A crappy resolution is something like “lose weight”, “grow my business”, “get to the gym more”, and garbage like that. Yawn.
A proper goal, however, is along the lines of “I’m going to safely drop 10lbs within 60 days by eliminating sugar from my diet and working out with my personal trainer 3 days a week.” or “I’m going to increase my company’s gross revenues by 30% within Q1 through partnerships by hiring a partner manager and personally connecting with 3 of our parters per day.”
Again, we’re not going to delve deep into goal setting here. I’m going to assume you’ve got your goals figured out and now you want an incredible accountability partner to help hold you accountable to your goals.
This is what makes an AMAZING Accountability Partner
So your friends said that accountability helps in boosting motivation to achieve an important goal. And agrees to help hold you accountable if you hold them accountable.
An accountability partnership is a good start, but accountability partnerships are only as good as who you pick, your (mutual) commitment, and how you plan to actually hold each other accountable.
So what qualities make a good accountability partner?
Accountability partnerships are only as good as:
- Who you pick
- Your (mutual) commitment
- Your plan to hold each other accountable
Do you have a family member or a friend or a stranger hold you accountable?
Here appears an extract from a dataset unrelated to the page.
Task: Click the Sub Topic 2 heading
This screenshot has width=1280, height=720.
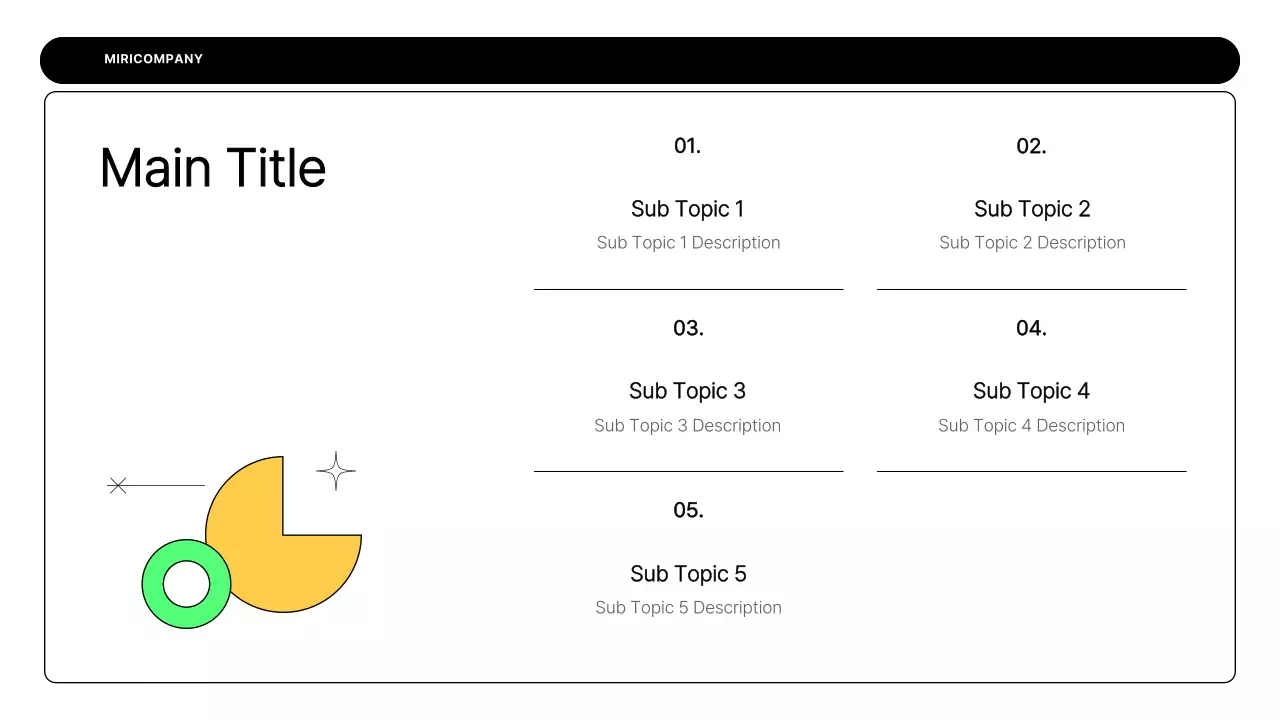Action: coord(1032,209)
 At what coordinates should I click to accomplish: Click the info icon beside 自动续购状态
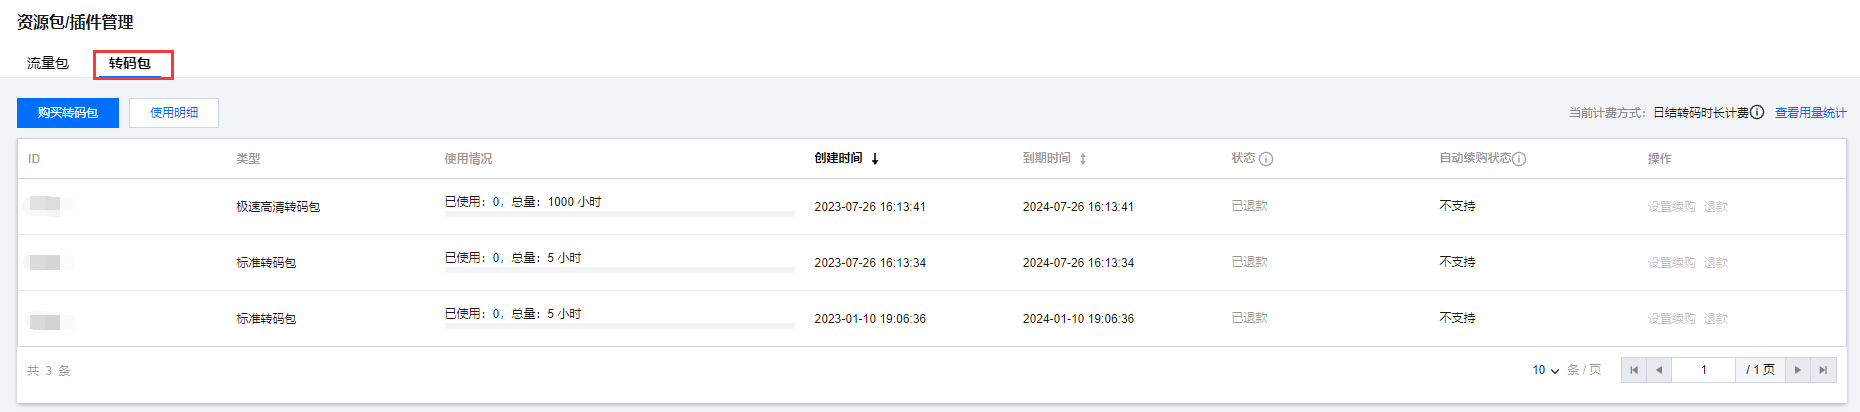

Are they genuinely interested in your success?
You want the right person on your team. Someone who’s not afraid to be brutally honest with you. And who has their own goals – or even the same goal.
You want your partner to have your best interests at heart. And not be afraid of calling you on your BS an holding your feet to the fire.
But why is it that an accountability partner could – maybe – help you succeed?
How an Accountability Partner Can Help You Succeed
Throughout human history it’s not the lone wolves who survive. We find again and again that humans work in a group more efficiently.
As an entrepreneur, it can be lonely at the top.
If you don’t get done what you say you’re going to do… so what? You don’t have a boss. You don’t get fired.
The dirty secret is… nobody knows if you don’t do what you wanted to do!
That is until… you put out there what you plan to get done and put some real accountability in place.
A good accountability partner will treat all excuses equally. “I slept late” is just a garbage an excuse as “my car broke down” and “the building was on fire.” Something either got done or it didn’t. The why doesn’t so much matter as much as the lack of result.
That doesn’t mean there’s no empathy around the reason, just the fact that something did or did not get done. It’s as black and white as that.
Good accountability has some real stakes (more on that below)
And lastly, good accountability also has some real carrots, though ideally the outcome is the reward.
How do I find an accountability partner to help me build habits?
Finding the right accountability partner (or partners) to build your habits or accomplish your goals is the second most common challenge after creating SMART goals.
And yeah, you can have multiple accountability partners. I have my gym accountability partners, my business accountability partners, my cycling accountability partners, etc.
You’re looking for alignment with someone who wants YOU to succeed – and ideally is participating in whatever it is that you’re doing, too.
An accountability partnership means that you’re also holding the other person accountable – instead of it just being a one way accountability like you might have with a coach.
For example, a personal trainer can help you be accountable to showing up at the gym. But you’re not holding them accountable. They’re not an accountability partner – but they can help hold you accountable.
If there’s something you want to be doing at home or within your family, a family member can make a decent partner. For example, your kid can help hold you accountable to screen free meals. You both win when the screens are away.
If it’s a personal interest like fitness or sport, find the right person with similar interests. In cycling, there are what are known as The Rules and Rule V is to “Harden The F Up”, i.e. if something is difficult, you do it anyway. There’s also Rule IX which is “If you are out riding in bad weather, it means you are a bada**. Period.” i.e. no matter how bad the weather is, you still ride.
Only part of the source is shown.